The online advertising industry is a preposterous train wreck that must be changed, a former advertising executive says.
It's a model that has only been around for a couple decades, but already questions are being raised over its effectiveness and legitimacy, while public frustration continues to rise.
Listen to the full interview with Bob Hoffman
Bob Hoffman says online ad fraud is rapidly growing into one of the biggest organised crime businesses in the world.
The World Federation of Advertisers estimates that within just eight years fake internet traffic schemes may become the second largest market for criminal organisations after drug trafficking.
Hoffman is an American author, speaker and advisor on advertising and marketing and author of the recent book, BadMen: How Advertising Went From A Minor Annoyance to a Major Menace
He told Nine to Noon there were two types of online fraud: traffic fraud and click fraud. And given in the US online advertising has surpassed TV and in terms dollars spent this is a substantial problem.
“There is a huge criminal underworld that knows how to fake online traffic and fake online clicks and as a result there is a multi-billion dollar fraud happening in the online advertising industry.
“Last year [in the US] it was estimated at $US7.2 billion this year about $US16.4 billion -in other words it has more than doubled in a year.”
The fraudsters make their money though apps that behave like humans clicking on a website. And it’s a complex business. So much so, few people understand it.
Ad fraud is so complex you almost have to be a software engineer or a computer scientist to figure it out, he says.

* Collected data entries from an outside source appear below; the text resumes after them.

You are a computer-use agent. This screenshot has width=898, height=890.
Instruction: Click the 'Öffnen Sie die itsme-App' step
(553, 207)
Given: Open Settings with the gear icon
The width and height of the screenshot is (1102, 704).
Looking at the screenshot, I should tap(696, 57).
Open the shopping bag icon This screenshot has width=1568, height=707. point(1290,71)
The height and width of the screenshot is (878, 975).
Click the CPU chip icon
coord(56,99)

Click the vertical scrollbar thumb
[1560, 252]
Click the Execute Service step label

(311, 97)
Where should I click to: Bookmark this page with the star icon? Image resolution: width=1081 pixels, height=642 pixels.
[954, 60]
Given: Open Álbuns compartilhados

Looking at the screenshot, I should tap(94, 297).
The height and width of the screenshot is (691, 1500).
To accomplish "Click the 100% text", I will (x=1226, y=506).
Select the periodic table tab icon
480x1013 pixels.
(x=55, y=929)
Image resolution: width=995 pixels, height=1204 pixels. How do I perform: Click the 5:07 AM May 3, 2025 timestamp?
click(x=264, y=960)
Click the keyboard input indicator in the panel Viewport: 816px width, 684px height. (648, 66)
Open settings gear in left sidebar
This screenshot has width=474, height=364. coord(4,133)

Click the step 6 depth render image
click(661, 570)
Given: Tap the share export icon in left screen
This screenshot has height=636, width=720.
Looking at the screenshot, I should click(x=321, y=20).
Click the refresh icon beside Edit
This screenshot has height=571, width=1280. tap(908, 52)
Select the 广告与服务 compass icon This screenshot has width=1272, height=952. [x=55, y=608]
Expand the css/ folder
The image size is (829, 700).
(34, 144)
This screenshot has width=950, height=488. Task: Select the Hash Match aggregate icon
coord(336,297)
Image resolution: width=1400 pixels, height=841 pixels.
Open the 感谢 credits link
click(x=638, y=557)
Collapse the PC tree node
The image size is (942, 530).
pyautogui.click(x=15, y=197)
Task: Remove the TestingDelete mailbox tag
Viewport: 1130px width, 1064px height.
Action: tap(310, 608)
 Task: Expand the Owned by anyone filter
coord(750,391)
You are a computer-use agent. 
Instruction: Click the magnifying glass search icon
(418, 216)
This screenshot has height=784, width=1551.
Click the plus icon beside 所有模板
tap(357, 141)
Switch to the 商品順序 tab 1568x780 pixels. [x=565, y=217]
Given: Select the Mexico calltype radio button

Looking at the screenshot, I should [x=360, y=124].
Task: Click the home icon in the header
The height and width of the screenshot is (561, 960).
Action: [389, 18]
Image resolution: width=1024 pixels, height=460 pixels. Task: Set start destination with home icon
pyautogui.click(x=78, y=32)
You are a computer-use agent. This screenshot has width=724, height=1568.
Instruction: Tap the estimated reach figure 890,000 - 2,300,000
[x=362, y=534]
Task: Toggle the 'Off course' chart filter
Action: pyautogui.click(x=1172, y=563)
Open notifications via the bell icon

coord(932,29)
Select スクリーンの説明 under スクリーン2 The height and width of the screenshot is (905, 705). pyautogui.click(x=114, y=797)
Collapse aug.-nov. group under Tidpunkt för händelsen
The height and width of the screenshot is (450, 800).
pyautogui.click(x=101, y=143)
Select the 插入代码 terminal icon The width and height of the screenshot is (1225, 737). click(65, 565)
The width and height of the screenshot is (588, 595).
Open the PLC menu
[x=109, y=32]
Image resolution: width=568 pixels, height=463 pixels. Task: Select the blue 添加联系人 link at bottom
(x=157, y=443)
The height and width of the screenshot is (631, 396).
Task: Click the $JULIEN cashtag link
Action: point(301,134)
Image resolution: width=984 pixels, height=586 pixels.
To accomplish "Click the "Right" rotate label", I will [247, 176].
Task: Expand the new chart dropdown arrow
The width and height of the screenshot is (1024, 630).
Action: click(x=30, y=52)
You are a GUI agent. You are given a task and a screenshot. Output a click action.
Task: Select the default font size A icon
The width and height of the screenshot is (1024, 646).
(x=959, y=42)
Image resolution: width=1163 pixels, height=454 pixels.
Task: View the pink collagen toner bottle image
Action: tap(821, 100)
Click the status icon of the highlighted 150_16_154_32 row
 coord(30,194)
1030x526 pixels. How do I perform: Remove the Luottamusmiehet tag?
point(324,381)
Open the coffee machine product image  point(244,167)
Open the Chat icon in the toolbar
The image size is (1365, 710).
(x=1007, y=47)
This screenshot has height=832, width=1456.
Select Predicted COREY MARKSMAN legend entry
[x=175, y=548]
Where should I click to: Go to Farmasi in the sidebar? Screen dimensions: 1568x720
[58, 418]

“These kinds of fraud, they are so complex and so complicated and so difficult for you and me to understand: Pop-unders, click jacking, auto scrolling, false navigation, auto navigation, dark pages, traffic laundering, auto clicks there are literally dozens of different kinds of fraud.
“And unless you’re a computer scientist you really can’t understand what’s going on.”
The online advertising system is now 80 percent automated and Hoffman says there are “layers and layers and layers” of people between the advertiser and the consumer.
“It is estimated by the Association of National Advertisers that about 25 percent of the money an advertiser spends actually gets to the consumer, 75 percent disappears paying middlemen, in fraud, in unviewable ads - it’s really a mess.”
So who’s losing here? Hoffman says legitimate online publishers and advertisers.
“Good quality online publishers are being hurt by it. Ad tech is ruining good publishing online and rewarding bad publishing online.”
Despite this a kind of group think infects an industry that has forgotten how to be sceptical, he says.
“There are some things you just don’t say if you’re an advertising agency these days.”
“I was CEO of an agency and there were things that I couldn’t say. I couldn’t say to my client; ‘I think what you’re doing in social media here is a waste of your money’ because I would immediately be labelled as a dinosaur, a Luddite who didn’t get it.”
He calls it a kind of “creeping McCarthyism” where questioning online and social media marketing is considered a heresy.
“Research shows social media has no effect on the buying behaviour of consumers this is completely opposite to what the marketing industry has been telling us for years.”
The creativity has also been sapped from an industry that is now driven by data; online advertising is electronic junk mail he says
“Advertising isn’t as effective as it used to be and advertising isn’t as creative as it used to be. I have a very hard time believing that those two things are not connected.”